Hi! We’re program directors for the National Human Genome Research
Institute’s Ethical, Legal and Social Implications Research Program.
We’re here to answer your questions about how genomics impacts society
(because it does)! Ask us anything!
Abstract
The reach of genomics is wide-ranging and can touch on many different
aspects of society from forensics, to how we understand our ancestry, to
the promise of precision medicine for all individuals and populations.
When the Human Genome Project was launched in 1990, the Ethical, Legal
and Social Implications Research Program at the National Human Genome
Research Institute (NHGRI – we’re one of the 27 institutes and centers
that make up the NIH) was launched alongside it, with the anticipation
that once we started generating massive amounts of human genomic data,
there’d be lots of societal factors to consider. Now that the Human
Genome Project has been completed and researchers and clinicians are
sequencing human genomes faster than ever, considering the societal
implications of genomic data and what we can learn from it is even more
crucial. With great amounts of data comes great responsibility to use
the data in an ethical and effective way. We’re experts in these types
of issues and we want to know what questions you have about how genomic
data can impact your medical care, your interpretation of your ancestry,
or just your everyday life. Our research program covers a range of
issues, but here are some questions to jumpstart your curiousity and
help you come up with your own! How do we incorporate race or ethnicity
in genomics research, and how does self- reported race, ethnicity, or
ancestry change how we are prescribed meds and cared for by our doctors?

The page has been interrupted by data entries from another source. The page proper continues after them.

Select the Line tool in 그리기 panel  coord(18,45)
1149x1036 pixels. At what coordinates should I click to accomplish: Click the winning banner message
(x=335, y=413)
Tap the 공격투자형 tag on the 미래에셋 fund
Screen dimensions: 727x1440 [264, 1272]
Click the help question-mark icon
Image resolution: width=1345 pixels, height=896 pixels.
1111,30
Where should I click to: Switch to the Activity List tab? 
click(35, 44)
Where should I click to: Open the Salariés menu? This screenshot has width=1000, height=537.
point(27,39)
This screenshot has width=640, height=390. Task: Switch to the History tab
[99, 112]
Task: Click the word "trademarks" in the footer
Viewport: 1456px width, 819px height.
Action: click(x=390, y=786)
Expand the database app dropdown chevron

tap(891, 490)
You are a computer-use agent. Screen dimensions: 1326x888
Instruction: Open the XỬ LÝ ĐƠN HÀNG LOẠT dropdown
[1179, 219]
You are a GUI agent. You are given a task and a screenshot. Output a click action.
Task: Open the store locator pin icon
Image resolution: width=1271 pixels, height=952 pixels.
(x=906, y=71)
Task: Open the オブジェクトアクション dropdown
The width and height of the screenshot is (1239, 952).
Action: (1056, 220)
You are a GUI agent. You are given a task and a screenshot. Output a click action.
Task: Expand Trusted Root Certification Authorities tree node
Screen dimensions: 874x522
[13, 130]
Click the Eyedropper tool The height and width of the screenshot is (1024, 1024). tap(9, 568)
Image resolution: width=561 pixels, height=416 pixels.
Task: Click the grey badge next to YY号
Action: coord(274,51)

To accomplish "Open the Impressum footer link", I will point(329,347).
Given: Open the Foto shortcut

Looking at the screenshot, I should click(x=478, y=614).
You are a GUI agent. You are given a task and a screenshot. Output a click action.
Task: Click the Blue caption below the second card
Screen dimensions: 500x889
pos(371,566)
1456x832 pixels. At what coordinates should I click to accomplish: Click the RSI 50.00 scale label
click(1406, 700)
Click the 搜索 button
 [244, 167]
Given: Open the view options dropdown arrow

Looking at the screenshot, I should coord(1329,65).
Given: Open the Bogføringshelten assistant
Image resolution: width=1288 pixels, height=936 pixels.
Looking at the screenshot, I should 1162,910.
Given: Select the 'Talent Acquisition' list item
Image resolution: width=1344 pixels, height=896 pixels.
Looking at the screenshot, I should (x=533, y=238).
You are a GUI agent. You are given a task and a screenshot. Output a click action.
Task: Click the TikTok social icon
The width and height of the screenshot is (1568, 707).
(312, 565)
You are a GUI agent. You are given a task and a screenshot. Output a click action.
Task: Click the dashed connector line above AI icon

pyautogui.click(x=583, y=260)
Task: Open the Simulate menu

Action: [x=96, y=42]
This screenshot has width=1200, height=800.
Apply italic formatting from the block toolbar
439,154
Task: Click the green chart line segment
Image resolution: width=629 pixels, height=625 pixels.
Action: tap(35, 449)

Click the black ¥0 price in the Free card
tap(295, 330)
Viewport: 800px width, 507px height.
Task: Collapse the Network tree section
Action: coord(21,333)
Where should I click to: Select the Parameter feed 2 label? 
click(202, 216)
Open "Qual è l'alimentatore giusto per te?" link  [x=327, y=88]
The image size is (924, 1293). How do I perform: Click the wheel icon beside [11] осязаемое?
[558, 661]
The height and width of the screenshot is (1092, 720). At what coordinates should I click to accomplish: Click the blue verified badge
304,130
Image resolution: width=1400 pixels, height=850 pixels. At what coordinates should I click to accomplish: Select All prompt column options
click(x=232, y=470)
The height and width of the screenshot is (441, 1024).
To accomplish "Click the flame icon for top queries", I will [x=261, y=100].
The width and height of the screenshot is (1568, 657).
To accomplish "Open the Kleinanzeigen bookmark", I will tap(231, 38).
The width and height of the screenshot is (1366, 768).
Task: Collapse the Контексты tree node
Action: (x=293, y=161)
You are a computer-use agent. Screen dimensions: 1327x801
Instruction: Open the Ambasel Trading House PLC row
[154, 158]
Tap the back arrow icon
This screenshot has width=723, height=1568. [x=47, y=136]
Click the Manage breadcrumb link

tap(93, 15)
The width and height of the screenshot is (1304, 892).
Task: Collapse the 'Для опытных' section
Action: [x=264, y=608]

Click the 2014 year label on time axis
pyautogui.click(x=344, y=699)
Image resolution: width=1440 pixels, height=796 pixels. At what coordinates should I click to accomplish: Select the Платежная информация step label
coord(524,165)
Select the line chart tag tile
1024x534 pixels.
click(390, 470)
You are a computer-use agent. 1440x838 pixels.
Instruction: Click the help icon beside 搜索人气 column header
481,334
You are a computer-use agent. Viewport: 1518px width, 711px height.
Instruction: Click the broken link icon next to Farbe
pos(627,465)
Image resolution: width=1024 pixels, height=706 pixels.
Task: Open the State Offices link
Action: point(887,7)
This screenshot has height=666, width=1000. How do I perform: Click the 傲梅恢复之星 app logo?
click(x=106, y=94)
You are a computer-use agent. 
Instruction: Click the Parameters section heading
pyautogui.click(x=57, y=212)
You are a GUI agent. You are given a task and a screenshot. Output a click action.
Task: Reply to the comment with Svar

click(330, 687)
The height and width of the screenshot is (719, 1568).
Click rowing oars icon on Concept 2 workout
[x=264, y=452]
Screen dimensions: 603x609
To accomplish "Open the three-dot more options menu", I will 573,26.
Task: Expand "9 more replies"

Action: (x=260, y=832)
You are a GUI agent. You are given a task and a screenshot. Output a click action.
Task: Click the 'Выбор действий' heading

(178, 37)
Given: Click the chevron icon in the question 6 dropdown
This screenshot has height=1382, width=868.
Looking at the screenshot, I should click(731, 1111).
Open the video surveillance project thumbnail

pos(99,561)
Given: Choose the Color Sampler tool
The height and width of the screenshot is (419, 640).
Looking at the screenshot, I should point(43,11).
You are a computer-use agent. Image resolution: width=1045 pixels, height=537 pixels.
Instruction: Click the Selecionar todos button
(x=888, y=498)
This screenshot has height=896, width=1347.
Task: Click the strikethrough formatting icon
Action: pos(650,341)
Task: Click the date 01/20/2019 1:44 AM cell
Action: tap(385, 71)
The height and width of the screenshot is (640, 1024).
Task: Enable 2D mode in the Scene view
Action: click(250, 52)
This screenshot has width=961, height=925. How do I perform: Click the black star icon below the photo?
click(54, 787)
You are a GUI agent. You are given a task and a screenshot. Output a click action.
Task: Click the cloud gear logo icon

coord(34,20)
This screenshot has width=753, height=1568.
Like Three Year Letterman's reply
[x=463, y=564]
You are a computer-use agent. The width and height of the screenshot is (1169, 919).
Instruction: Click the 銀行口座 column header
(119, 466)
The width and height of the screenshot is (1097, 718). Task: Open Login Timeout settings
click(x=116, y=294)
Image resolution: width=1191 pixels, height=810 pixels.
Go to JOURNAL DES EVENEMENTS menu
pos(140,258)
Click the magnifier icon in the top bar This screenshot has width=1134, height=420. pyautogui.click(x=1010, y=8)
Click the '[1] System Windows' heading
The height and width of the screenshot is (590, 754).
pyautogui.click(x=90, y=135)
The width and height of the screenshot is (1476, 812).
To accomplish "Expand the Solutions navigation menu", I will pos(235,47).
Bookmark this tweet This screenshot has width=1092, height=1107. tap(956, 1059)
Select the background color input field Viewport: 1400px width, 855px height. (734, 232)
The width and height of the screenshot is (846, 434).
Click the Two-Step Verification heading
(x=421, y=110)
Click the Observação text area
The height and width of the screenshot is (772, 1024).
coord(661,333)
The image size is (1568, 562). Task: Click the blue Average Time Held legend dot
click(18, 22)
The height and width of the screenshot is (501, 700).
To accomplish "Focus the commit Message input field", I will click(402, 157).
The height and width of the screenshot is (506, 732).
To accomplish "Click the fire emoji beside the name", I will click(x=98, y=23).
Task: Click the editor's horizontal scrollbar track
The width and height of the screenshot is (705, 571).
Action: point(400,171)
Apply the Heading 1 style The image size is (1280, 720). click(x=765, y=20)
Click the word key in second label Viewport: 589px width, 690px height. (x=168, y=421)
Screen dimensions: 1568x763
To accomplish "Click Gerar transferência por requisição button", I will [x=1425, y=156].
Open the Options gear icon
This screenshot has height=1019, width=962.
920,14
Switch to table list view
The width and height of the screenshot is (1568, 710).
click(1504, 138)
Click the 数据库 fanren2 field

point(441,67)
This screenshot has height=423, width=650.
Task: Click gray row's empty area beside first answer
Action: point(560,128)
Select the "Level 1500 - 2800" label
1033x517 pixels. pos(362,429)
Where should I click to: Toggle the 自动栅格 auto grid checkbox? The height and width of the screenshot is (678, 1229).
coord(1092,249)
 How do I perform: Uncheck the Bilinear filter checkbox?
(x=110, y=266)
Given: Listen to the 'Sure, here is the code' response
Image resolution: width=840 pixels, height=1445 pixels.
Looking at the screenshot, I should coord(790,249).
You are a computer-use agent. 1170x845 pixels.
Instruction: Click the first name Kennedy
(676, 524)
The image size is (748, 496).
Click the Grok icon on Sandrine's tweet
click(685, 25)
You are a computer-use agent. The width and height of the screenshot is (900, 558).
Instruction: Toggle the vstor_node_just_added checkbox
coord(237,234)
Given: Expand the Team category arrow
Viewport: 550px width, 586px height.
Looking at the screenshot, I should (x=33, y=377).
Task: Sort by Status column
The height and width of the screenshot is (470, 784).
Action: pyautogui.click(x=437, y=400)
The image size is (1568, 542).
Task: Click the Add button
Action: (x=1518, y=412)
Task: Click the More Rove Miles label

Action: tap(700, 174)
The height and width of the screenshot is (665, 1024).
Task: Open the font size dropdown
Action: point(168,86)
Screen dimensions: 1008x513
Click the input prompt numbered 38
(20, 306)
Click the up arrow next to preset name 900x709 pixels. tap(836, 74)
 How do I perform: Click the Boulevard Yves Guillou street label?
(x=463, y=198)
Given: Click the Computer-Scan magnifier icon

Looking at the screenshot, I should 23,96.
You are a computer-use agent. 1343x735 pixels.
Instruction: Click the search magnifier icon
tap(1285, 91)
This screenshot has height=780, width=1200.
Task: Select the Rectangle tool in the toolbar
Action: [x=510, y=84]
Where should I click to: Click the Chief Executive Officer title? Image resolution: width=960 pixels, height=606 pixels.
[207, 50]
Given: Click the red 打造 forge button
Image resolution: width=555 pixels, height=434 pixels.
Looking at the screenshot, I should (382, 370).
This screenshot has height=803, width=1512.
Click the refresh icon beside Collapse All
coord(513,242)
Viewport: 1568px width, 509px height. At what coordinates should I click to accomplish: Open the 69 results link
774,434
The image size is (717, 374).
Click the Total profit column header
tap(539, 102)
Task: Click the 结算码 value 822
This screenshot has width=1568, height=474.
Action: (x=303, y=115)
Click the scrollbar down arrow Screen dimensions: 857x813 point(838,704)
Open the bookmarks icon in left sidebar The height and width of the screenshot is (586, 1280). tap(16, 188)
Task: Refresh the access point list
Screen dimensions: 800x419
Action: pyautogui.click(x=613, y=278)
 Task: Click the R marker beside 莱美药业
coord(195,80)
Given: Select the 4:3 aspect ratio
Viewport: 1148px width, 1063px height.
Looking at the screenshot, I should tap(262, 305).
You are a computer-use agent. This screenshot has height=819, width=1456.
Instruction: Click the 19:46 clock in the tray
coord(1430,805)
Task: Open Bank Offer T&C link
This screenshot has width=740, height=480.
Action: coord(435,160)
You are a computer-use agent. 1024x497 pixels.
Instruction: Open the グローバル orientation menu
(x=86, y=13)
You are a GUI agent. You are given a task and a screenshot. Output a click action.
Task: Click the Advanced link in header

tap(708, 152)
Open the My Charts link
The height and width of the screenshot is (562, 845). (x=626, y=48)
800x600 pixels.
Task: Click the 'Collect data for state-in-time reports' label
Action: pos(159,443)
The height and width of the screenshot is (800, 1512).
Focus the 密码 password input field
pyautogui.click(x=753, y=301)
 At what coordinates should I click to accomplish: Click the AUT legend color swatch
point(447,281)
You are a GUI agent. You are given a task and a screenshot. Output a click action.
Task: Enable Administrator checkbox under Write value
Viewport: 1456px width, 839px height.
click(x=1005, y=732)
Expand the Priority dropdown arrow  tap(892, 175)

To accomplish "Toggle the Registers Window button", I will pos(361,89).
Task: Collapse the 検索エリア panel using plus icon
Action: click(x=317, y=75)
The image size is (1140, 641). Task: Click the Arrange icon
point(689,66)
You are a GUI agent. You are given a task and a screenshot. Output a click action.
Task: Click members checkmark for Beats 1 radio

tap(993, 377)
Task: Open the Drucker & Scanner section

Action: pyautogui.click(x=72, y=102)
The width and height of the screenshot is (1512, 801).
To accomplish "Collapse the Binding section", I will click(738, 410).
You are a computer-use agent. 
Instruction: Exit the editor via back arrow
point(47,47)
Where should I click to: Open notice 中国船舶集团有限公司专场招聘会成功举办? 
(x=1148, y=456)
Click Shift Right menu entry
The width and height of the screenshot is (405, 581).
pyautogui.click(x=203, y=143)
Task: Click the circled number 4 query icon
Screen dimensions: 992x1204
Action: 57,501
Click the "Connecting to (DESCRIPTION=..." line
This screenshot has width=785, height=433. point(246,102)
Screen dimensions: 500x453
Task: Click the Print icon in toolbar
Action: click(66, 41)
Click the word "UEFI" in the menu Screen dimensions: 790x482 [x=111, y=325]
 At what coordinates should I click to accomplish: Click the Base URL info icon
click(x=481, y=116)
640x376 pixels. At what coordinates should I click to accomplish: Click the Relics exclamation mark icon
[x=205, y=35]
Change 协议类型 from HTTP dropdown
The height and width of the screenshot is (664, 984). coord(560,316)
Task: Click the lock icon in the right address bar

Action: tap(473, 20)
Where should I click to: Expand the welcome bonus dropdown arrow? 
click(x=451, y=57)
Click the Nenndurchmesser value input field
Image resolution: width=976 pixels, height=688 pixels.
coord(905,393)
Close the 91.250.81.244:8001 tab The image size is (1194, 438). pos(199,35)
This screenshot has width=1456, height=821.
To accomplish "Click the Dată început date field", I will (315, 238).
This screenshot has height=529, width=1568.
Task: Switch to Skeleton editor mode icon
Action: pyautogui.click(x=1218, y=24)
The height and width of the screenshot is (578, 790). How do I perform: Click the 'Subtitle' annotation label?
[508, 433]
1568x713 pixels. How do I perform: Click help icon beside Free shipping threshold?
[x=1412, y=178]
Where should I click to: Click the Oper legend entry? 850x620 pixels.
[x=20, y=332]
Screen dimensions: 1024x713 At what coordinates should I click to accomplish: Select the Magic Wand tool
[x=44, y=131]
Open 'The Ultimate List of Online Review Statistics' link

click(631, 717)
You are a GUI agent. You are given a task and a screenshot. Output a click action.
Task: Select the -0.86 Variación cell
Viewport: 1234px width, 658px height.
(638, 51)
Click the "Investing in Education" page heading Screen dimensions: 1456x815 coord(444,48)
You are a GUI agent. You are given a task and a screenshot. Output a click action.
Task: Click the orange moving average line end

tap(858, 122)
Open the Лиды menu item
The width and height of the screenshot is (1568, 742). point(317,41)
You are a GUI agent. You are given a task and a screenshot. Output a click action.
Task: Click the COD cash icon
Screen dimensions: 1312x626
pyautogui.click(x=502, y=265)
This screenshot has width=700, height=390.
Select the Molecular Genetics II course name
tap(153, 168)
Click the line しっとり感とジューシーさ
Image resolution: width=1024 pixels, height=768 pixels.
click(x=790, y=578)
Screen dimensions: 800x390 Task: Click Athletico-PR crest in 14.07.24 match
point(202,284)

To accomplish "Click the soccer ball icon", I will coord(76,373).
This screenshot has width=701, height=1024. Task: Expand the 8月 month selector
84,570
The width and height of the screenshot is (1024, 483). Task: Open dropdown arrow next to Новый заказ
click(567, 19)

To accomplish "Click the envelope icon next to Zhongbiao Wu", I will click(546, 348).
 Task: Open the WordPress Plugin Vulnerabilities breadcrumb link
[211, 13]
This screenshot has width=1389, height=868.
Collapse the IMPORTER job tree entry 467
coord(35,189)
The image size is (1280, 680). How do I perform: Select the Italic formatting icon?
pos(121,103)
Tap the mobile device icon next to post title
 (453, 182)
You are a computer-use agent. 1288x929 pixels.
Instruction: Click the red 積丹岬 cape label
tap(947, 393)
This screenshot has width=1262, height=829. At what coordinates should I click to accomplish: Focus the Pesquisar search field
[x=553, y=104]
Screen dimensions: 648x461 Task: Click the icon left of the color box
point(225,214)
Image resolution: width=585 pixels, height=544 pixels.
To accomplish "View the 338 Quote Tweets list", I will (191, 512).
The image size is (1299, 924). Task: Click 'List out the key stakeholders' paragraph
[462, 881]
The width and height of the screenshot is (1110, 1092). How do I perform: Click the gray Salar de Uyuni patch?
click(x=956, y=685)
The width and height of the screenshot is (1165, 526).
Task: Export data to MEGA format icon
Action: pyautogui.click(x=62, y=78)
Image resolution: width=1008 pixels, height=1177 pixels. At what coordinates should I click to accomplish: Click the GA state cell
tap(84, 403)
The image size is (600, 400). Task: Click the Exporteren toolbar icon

What ethical considerations do we need to think about in genomic testing
of newborns? How should direct-to- consumer genomic tests, like 23andMe
be regulated, used and marketed? What privacy protections are in place
when sharing your genetic information? Can my genomic information be
used to discriminate against me? What’s the deal with CRISPR
gene-editing system? What kinds of questions do new technologies like
CRISPR raise? We want to know what you’re curious about, so ask us
anything! Your hosts today are: Lawrence Brody, Ph.D., division director
in the Division of Genomics and Society at NHGRI Joy Boyer, B.A.,
program director in the Division of Genomics and Society at NHGRI Dave
Kaufman, Ph.D., program director in the Division of Genomics and Society
at NHGRI Nicole Lockhart, Ph.D., program director in the Division of
Genomics and Society at NHGRI Cristina Kapustij, M.S., chief of the
Policy and Program Analysis Branch in the Division of Policy,
Communications and Education at NHGRI Sonya Jooma, M.A., health policy
analyst in the Policy and Program Analysis Branch in the Division of
Policy, Communications and Education at NHGRI Rebecca Hong, B.S.,
program analyst in the Policy and Program Analysis Branch in the
Division of Policy, Communications and Education at NHGRI Relevant
links: Learn more about the Ethical, Legal, and Social Implications
(ELSI) Research Program: https://www.genome.gov/elsi/ And if you want
more inspiration to come up with questions, here’s a longer list of the
types of research we support:
https://www.genome.gov/27543732/elsi-research- domains/ UPDATE: Wow,
thanks for all the really fantastic questions, Reddit-ers! We had so
much fun answering them and are just wrapping up. Happy Monday, all!